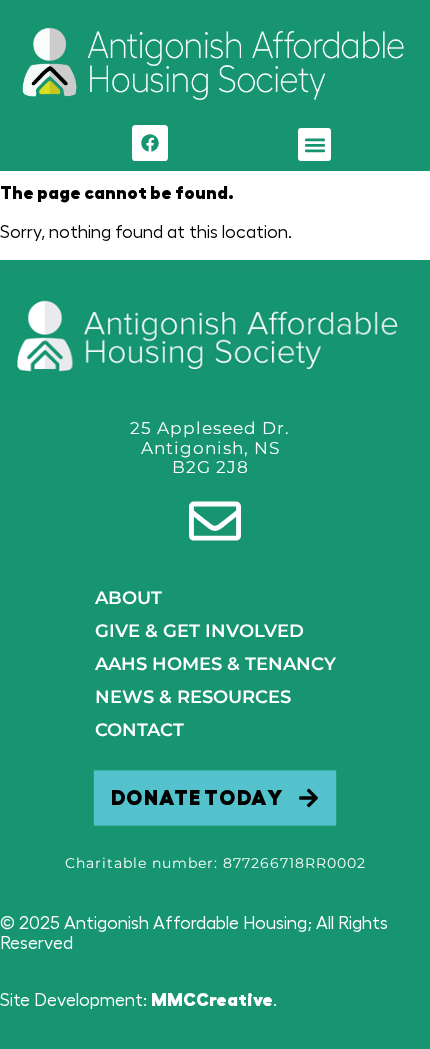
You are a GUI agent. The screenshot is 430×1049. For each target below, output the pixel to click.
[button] (314, 144)
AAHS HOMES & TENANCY (215, 664)
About (128, 598)
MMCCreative (212, 1000)
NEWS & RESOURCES (193, 697)
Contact (139, 730)
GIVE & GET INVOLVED (199, 631)
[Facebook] (150, 143)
════════════════
## Your assignment
From the line with "About (128, 598)" to the end of the listing above, set down every line exactly as it appears, both ends included.

## Exercise answer
About (128, 598)
MMCCreative (212, 1000)
NEWS & RESOURCES (193, 697)
Contact (139, 730)
GIVE & GET INVOLVED (199, 631)
[Facebook] (150, 143)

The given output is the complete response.